La inteligencia artificial, como la de Anthropic, ya es algo cotidiano. Hoy la usás para buscar información, escribir textos o automatizar tareas que antes te llevaban horas. Cada vez depende más gente de estos sistemas y, al mismo tiempo, la tecnología avanza a un ritmo que impresiona. Pero no todos miran este progreso con entusiasmo.
Un investigador de Anthropic decidió renunciar y dejó un fuerte mensaje. Según explicó, el mundo está en peligro por una serie de crisis interconectadas, donde la IA es solo una parte del problema.
La advertencia tras su salida de Anthropic
El investigador, Mrinank Sharma, publicó una carta de renuncia en la que expresó su preocupación por el rumbo global. Aunque muchos podrían pensar que su advertencia apunta exclusivamente a una IA fuera de control, su mensaje fue más amplio.
Habló de crisis múltiples que se potencian entre sí. Mencionó riesgos vinculados a la inteligencia artificial, pero también a armas biológicas y otras amenazas emergentes. Según su visión, la humanidad debe aumentar su sabiduría al mismo nivel que su capacidad tecnológica para evitar un desastre.
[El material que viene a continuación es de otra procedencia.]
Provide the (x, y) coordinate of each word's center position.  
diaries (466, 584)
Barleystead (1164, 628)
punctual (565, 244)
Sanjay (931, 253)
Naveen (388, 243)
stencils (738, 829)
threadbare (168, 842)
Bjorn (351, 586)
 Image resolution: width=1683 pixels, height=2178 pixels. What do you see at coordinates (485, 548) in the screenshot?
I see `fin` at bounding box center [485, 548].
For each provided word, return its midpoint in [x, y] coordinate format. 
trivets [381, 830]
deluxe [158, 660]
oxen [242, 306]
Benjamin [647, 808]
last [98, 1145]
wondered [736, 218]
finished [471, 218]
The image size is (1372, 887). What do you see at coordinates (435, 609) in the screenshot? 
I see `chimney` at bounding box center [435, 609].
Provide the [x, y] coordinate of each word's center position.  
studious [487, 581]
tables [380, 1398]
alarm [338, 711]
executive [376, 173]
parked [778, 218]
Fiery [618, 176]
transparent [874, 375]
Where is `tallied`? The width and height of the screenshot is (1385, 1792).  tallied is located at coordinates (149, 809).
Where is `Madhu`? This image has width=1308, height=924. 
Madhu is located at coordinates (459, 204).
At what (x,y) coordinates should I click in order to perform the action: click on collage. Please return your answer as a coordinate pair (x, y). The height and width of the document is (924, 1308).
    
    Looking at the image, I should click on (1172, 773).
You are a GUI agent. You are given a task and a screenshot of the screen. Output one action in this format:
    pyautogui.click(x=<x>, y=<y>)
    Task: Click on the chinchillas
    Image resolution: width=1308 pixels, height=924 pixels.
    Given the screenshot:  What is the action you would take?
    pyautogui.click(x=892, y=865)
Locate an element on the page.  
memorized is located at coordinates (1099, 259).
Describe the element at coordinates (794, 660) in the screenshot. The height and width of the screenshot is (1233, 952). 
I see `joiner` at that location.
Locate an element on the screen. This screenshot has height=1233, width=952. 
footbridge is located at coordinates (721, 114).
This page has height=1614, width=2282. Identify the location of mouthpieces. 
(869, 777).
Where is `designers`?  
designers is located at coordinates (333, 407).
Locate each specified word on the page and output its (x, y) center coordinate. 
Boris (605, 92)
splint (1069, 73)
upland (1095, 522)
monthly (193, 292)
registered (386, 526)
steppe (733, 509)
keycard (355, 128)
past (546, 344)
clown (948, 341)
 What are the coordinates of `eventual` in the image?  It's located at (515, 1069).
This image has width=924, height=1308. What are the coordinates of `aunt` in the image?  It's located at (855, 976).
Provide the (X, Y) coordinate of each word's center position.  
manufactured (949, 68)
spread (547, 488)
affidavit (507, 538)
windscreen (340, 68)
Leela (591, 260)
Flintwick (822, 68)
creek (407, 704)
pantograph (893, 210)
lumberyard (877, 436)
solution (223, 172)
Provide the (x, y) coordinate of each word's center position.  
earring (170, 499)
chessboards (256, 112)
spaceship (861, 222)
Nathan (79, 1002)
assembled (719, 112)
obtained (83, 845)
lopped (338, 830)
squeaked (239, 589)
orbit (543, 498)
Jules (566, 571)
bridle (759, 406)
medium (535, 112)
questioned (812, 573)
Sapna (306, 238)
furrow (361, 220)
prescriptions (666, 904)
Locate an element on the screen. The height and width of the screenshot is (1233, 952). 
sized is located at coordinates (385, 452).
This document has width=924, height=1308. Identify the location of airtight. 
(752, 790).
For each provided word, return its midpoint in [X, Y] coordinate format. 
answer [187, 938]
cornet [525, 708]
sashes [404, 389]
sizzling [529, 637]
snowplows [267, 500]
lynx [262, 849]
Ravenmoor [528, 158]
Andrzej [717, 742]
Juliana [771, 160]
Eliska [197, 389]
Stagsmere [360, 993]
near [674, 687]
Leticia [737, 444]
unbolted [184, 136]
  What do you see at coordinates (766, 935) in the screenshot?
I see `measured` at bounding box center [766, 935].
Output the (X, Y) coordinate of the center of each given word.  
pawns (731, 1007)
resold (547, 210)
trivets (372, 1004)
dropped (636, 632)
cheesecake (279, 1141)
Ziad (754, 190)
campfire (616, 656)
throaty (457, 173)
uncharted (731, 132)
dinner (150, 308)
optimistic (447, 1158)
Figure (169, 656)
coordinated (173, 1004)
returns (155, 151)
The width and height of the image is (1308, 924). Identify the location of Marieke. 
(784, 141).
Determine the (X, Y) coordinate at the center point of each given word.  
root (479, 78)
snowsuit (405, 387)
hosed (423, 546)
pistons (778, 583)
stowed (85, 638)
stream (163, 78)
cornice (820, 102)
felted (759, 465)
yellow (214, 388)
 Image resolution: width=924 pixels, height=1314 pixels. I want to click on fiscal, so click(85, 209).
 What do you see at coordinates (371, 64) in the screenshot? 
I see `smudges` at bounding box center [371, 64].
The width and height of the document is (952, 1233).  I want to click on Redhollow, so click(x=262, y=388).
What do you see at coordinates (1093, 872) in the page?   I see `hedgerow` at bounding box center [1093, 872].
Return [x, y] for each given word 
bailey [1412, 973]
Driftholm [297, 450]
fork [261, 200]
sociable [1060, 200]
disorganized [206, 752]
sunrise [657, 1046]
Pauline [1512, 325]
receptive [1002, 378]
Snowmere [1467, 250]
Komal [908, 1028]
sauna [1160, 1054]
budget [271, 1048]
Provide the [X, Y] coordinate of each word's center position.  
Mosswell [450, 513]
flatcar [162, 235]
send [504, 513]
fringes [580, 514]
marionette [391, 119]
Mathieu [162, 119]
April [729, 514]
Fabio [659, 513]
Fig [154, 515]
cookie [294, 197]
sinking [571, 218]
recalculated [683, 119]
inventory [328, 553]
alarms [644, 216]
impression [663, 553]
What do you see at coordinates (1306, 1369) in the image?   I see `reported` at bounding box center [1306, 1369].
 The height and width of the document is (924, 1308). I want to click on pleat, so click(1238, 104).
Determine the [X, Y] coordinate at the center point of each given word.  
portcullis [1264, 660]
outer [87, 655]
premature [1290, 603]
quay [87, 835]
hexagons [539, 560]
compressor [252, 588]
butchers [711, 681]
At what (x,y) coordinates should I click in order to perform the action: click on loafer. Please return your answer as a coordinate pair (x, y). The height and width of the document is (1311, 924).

Sharma es doctor en aprendizaje automático estadístico y afirmó que ya había cumplido sus objetivos dentro de la empresa, incluyendo proyectos destinados a reducir el riesgo de bioterrorismo asociado a la IA y estudiar el impacto de estos sistemas en la sociedad.
Su salida no fue la única. En los últimos días también abandonaron la compañía otros empleados, entre ellos Behnam Neyshabur, científico líder en IA.
IA, automatización y un futuro incierto
El debate sobre los riesgos de la inteligencia artificial no es nuevo. Se habla de pérdida de empleos, automatización masiva y escenarios donde la tecnología podría superar el control humano. Incluso tareas físicas, que antes parecían a salvo, ahora están en la mira si se combinan robots con sistemas avanzados de IA.
Anthropic, creadora del modelo Claude, también viene moviéndose fuerte en el mercado. Hace poco invirtió grandes sumas en anuncios durante el Super Bowl, donde criticó indirectamente a ChatGPT por incluir publicidad. Aun así, las recientes renuncias generan ruido interno. Curiosamente, Sharma anunció que quiere cambiar de rumbo profesional y estudiar poesía. Un giro radical después de trabajar en uno de los sectores más avanzados del mundo tecnológico.
El mensaje que deja el ex investigador de Anthropic es claro. El problema no es solo la IA. Es cómo la humanidad decide usarla y gestionarla en medio de otras crisis globales. La tecnología avanza rápido. La pregunta es si la sociedad puede acompañar ese ritmo.